◆ **The input**:

↓

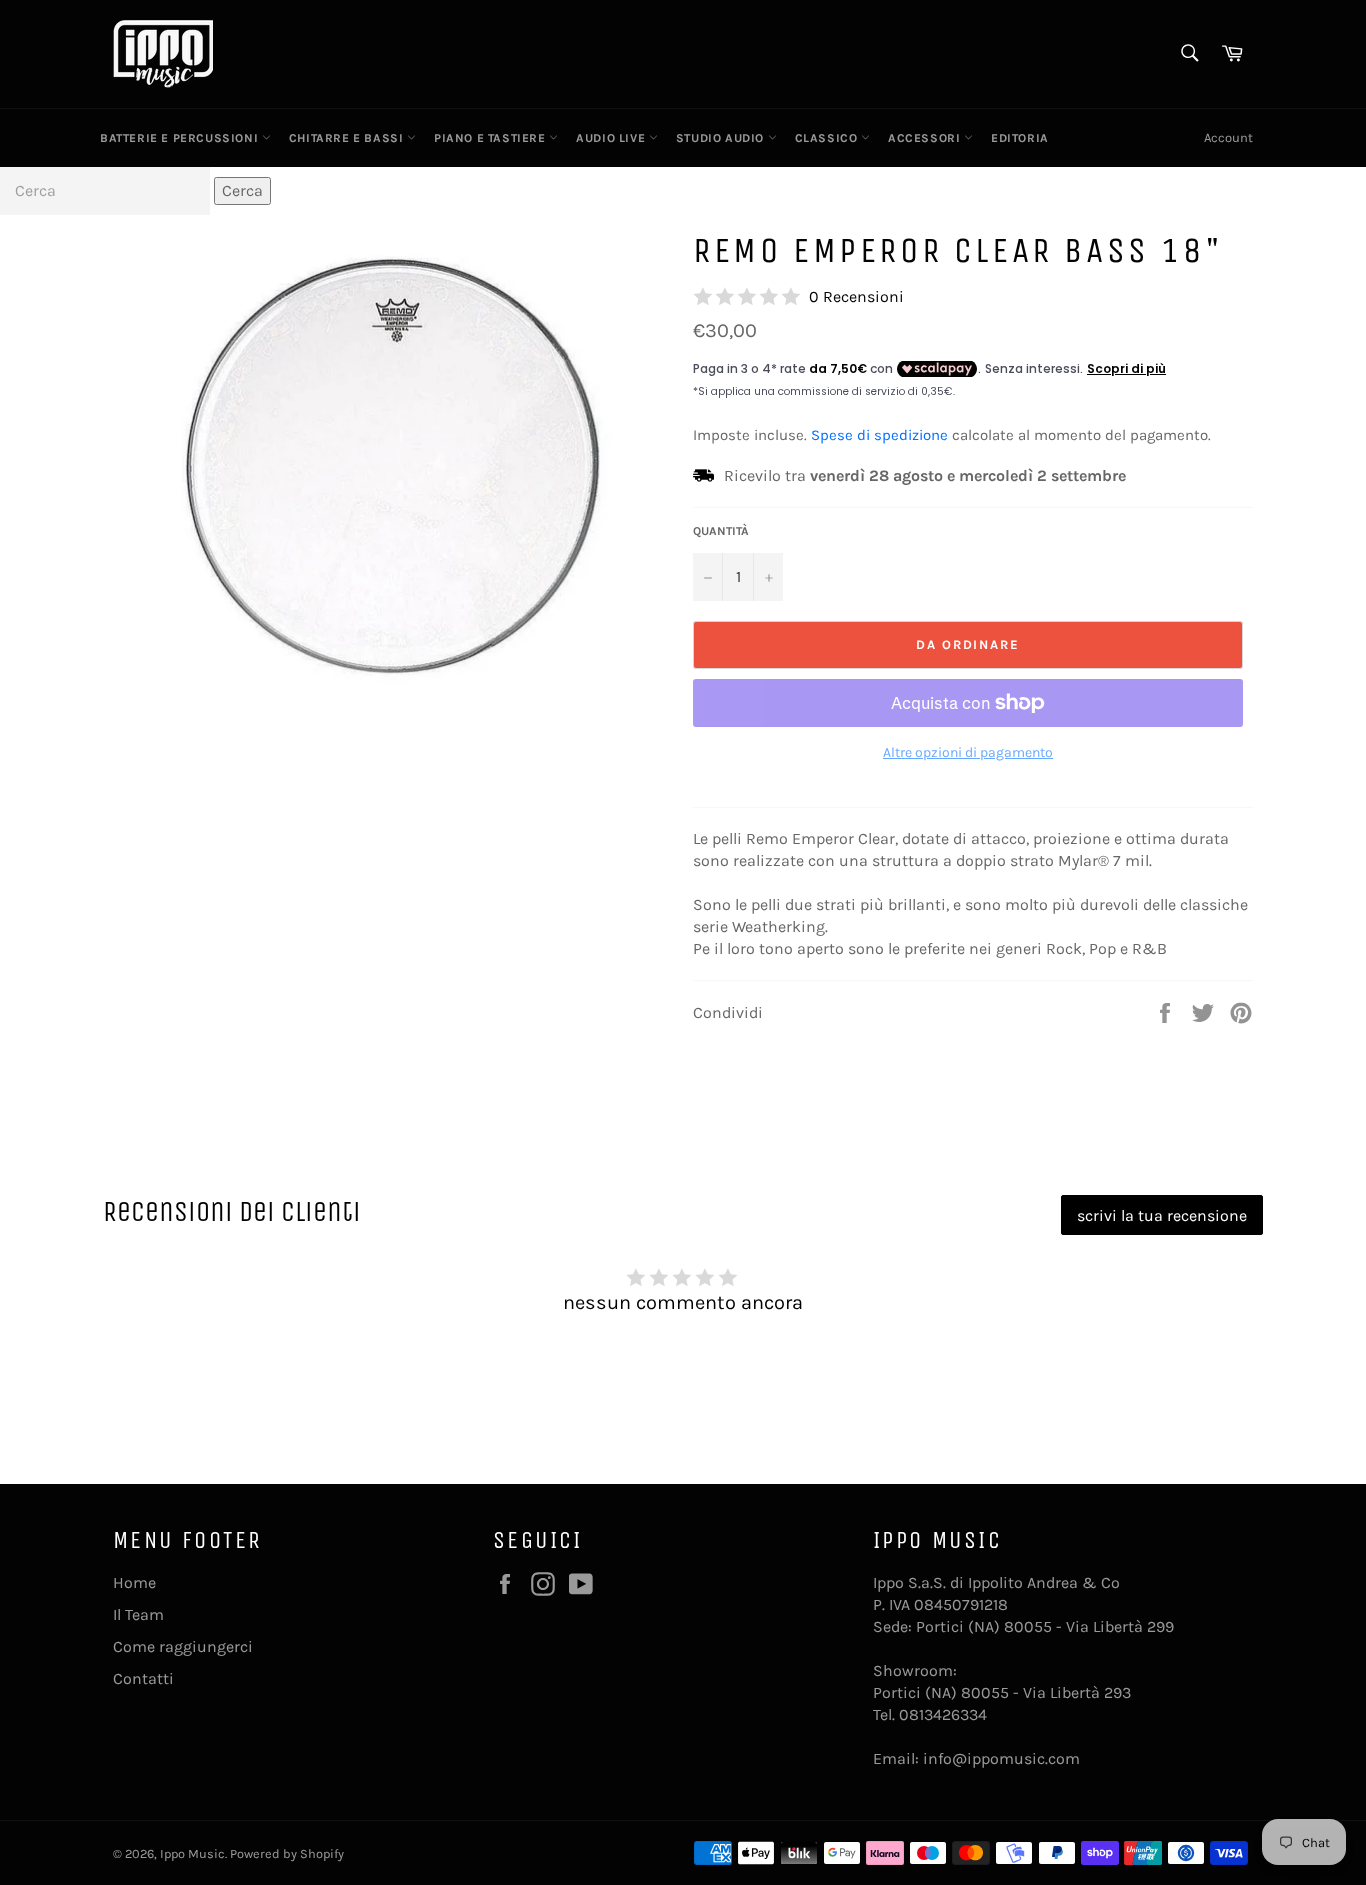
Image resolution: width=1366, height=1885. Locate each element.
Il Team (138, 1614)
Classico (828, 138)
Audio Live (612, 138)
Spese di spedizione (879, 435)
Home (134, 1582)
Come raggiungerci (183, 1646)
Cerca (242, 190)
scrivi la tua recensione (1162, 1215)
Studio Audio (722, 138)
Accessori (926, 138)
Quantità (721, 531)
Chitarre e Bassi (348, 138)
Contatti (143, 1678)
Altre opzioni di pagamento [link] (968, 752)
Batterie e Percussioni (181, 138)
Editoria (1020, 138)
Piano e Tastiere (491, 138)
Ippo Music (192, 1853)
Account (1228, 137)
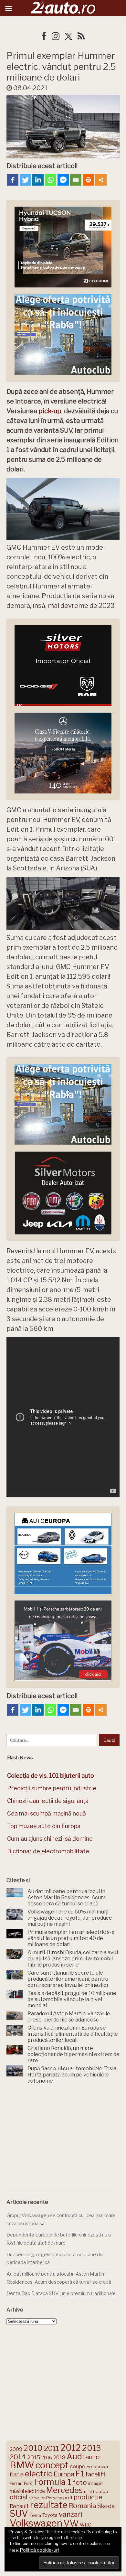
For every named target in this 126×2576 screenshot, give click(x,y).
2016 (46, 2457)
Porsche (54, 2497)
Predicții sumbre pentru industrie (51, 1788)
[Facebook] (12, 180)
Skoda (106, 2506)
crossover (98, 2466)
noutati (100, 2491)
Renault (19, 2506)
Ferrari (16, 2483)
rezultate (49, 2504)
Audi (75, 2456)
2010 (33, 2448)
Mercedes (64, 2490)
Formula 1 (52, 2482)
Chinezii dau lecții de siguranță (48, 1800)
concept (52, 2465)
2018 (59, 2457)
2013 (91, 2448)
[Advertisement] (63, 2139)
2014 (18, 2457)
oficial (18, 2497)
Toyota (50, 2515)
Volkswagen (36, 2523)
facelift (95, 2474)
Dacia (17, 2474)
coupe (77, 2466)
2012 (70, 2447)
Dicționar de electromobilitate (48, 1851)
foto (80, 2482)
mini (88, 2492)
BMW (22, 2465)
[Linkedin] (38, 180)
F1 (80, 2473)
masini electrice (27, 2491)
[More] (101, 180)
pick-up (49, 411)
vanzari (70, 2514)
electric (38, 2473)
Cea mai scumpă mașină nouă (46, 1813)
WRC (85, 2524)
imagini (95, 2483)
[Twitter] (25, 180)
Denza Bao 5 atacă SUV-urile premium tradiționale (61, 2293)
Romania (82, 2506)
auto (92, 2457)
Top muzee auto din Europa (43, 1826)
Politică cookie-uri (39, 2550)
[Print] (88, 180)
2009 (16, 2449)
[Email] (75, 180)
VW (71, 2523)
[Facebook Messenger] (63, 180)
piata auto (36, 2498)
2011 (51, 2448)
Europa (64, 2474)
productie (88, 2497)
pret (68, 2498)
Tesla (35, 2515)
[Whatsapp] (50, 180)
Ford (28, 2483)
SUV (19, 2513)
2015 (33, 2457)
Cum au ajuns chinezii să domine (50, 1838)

↑
↓

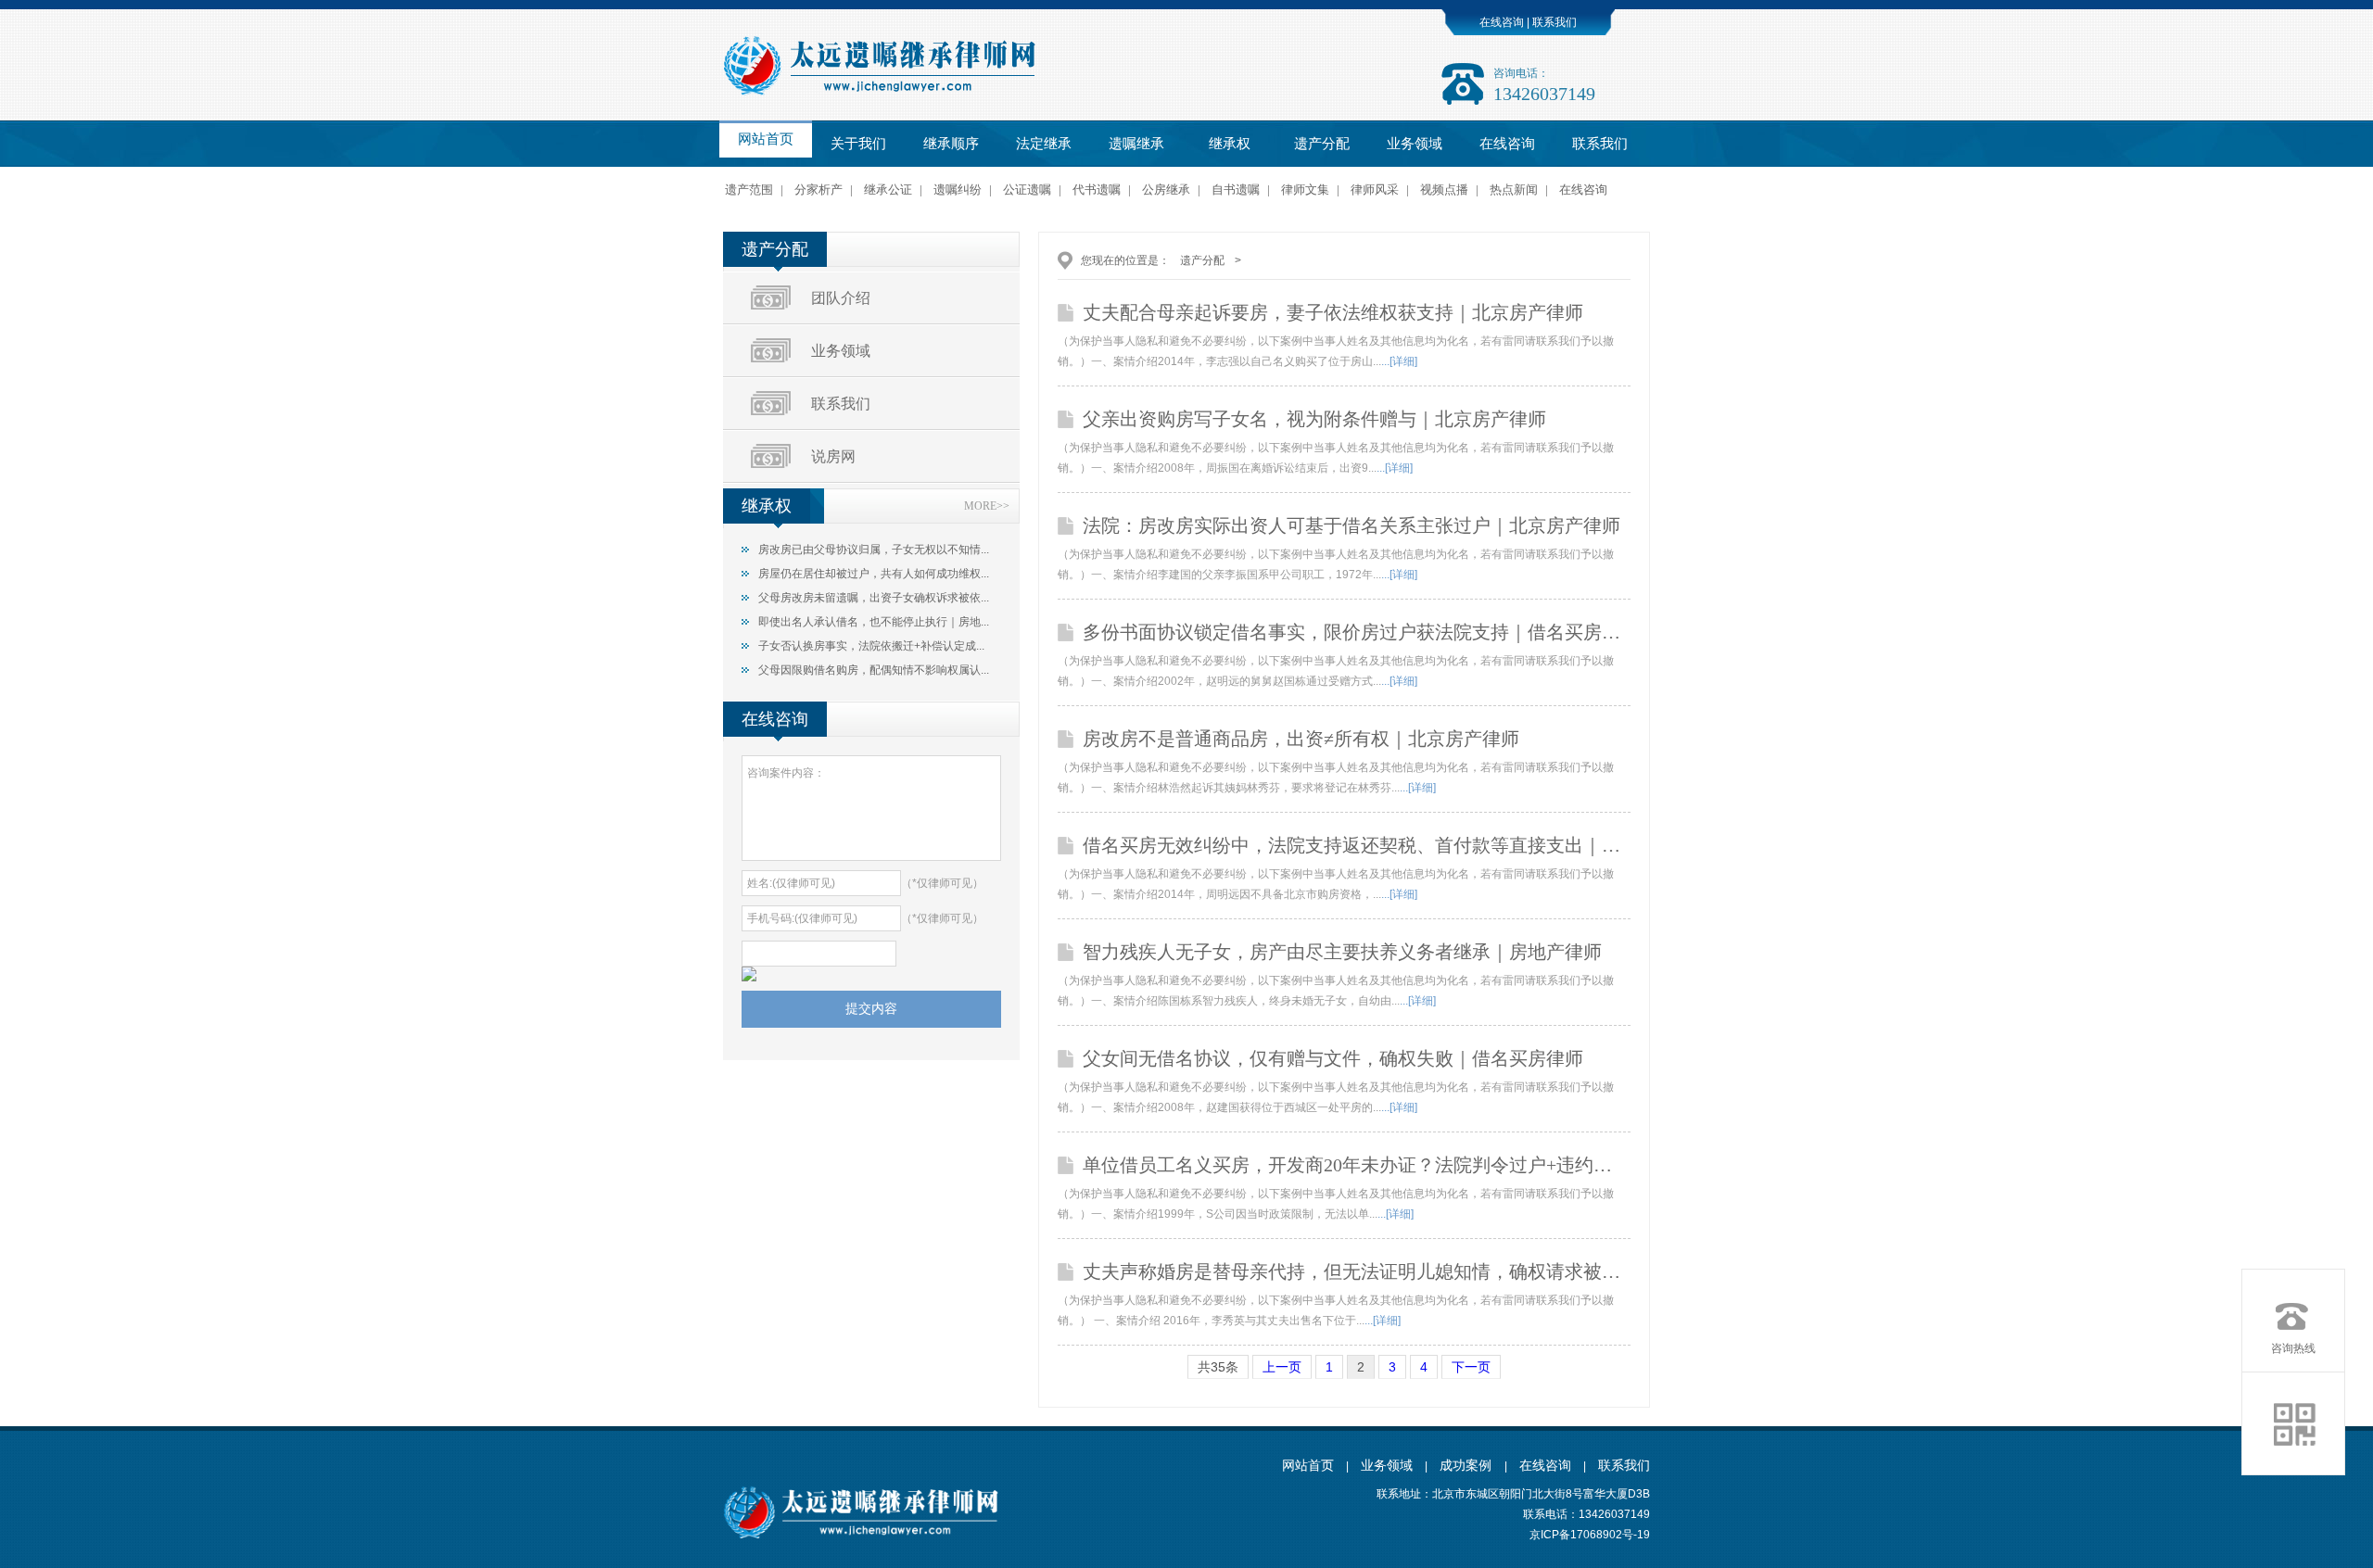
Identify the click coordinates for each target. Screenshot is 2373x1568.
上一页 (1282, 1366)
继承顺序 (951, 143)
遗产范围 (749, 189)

↑

◆ **Instructions to follow**: Among the entries above, the lines between the ones containing "[Print] (88, 180)" and "Cum au ajuns chinezii să domine (50, 1838)", inclusive, are to be transcribed exactly. No other line is to be given.

◆ **Response to this exercise**:
[Print] (88, 180)
2009 (16, 2449)
[Email] (75, 180)
VW (71, 2523)
[Facebook Messenger] (63, 180)
piata auto (36, 2498)
2011 (51, 2448)
Europa (64, 2474)
productie (88, 2497)
pret (68, 2498)
Tesla (35, 2515)
[Whatsapp] (50, 180)
Ford (28, 2483)
SUV (19, 2513)
2015 (33, 2457)
Cum au ajuns chinezii să domine (50, 1838)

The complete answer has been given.